The exercise: Copy the rows below, changing "metric tile" to "summary card" and leaving everything else as it is. Leave the pictures out.

Information provided:
========================================================================
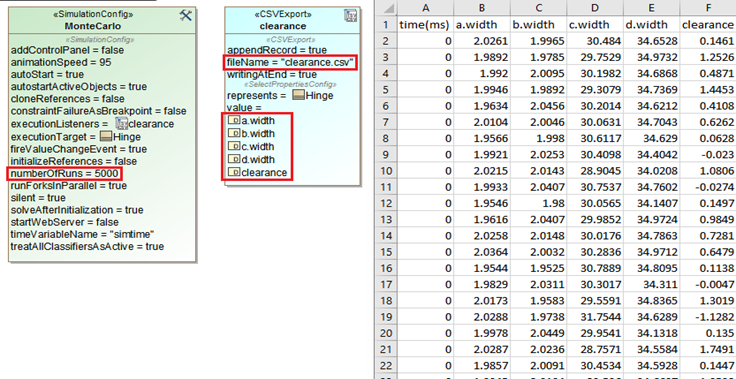736x379 pixels.
Task: Click the spreadsheet select-all corner
Action: coord(385,8)
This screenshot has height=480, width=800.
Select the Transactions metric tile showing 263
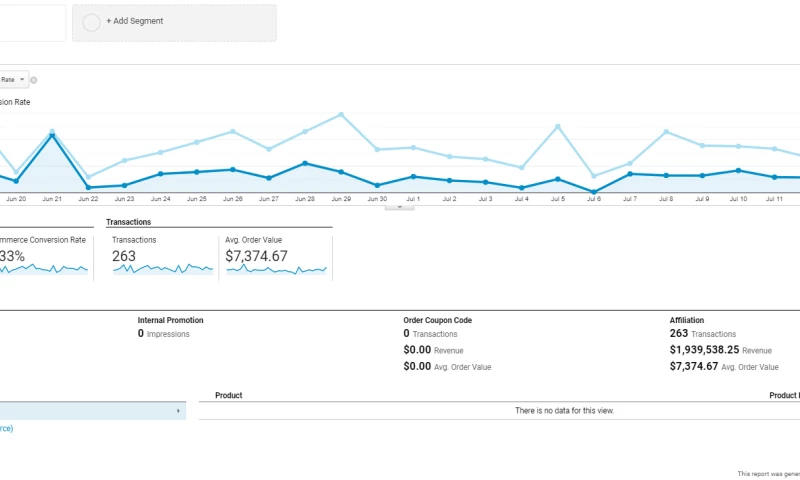click(x=161, y=256)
========================================================================
Solution for this task:
736x379 pixels.
Task: Click the spreadsheet select-all corner
Action: coord(385,8)
This screenshot has height=480, width=800.
Select the Transactions summary card showing 263
click(x=161, y=256)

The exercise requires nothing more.